## [Your task]
Could you please transcribe the data exactly, without the pictures?

#### Given data

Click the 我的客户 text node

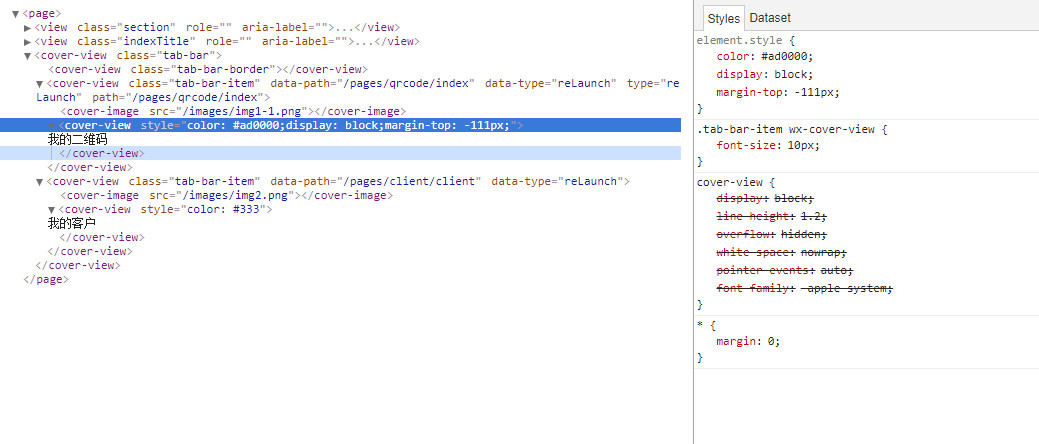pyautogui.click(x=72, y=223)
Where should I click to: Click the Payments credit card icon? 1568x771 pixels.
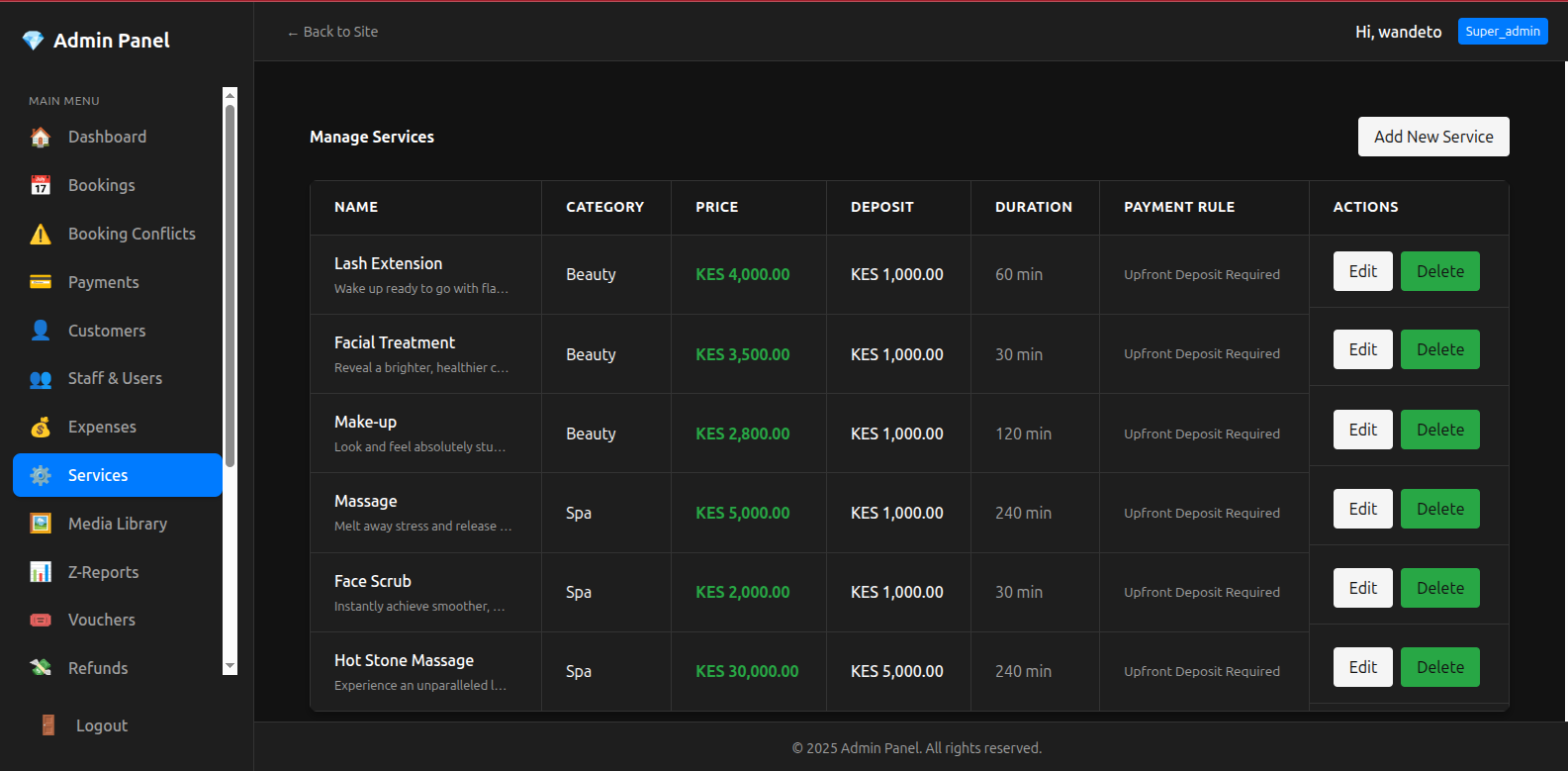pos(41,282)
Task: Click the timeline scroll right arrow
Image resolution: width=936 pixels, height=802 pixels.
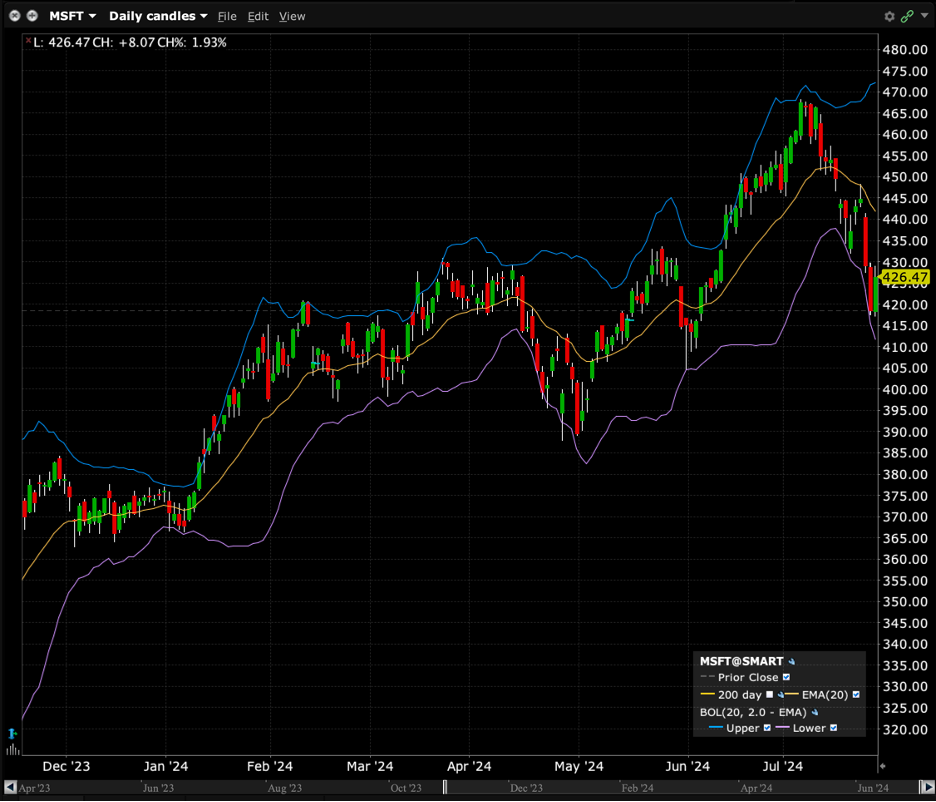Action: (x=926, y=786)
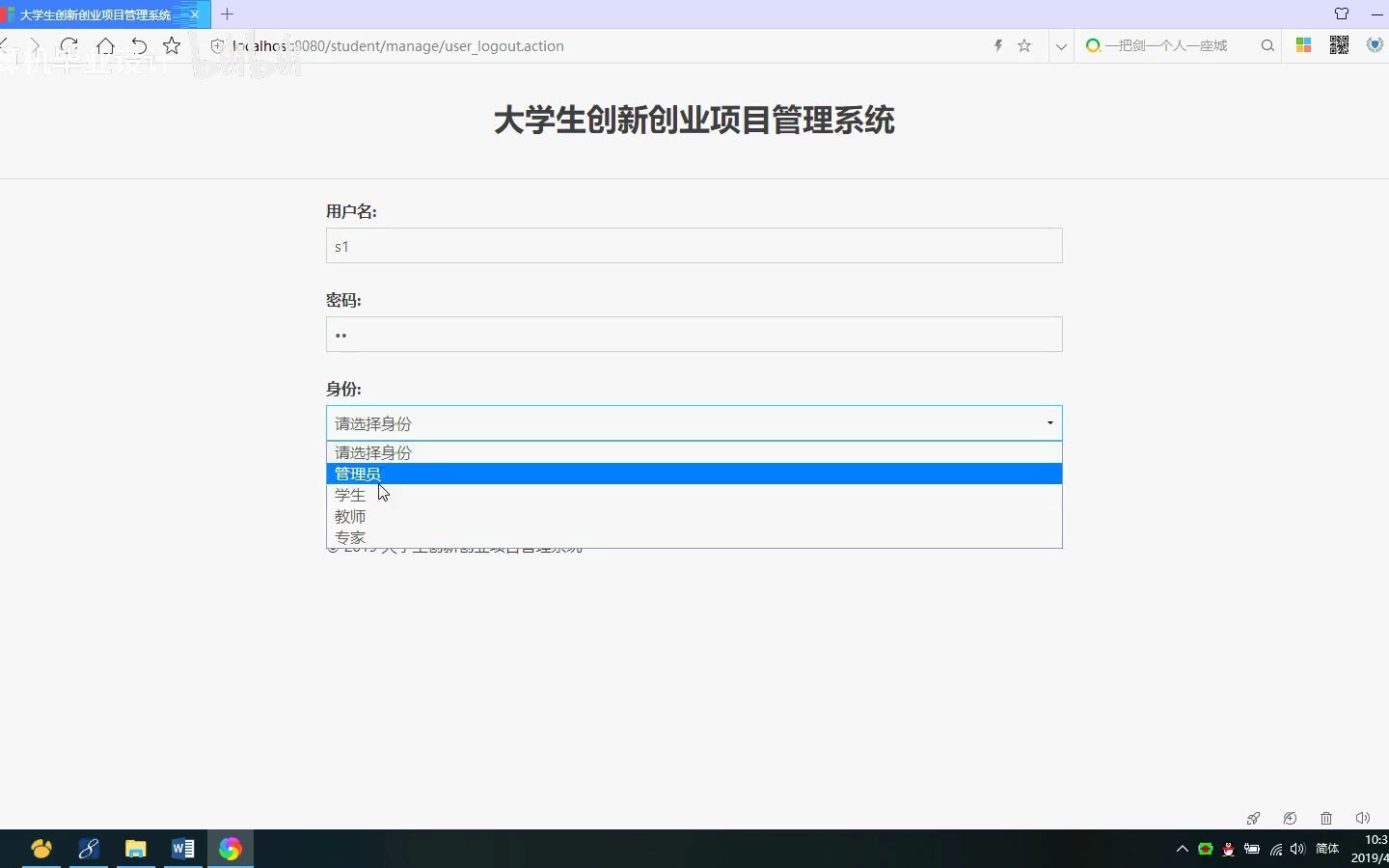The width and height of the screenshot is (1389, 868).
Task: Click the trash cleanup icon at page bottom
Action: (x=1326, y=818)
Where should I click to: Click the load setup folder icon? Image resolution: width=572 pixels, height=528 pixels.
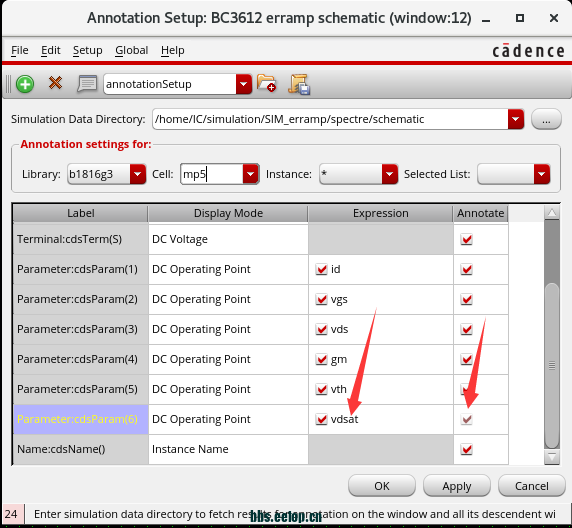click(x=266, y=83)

########

## [Response area]
Click the 我的客户 text node

pyautogui.click(x=72, y=223)
Where should I click to: Click the Payments credit card icon? 1568x771 pixels.
pos(41,282)
Task: Click the timeline scroll right arrow
Image resolution: width=936 pixels, height=802 pixels.
Action: (x=926, y=786)
The width and height of the screenshot is (1389, 868).
Task: Click the trash cleanup icon at page bottom
Action: (x=1326, y=818)
Where should I click to: Click the load setup folder icon? Image resolution: width=572 pixels, height=528 pixels.
click(x=266, y=83)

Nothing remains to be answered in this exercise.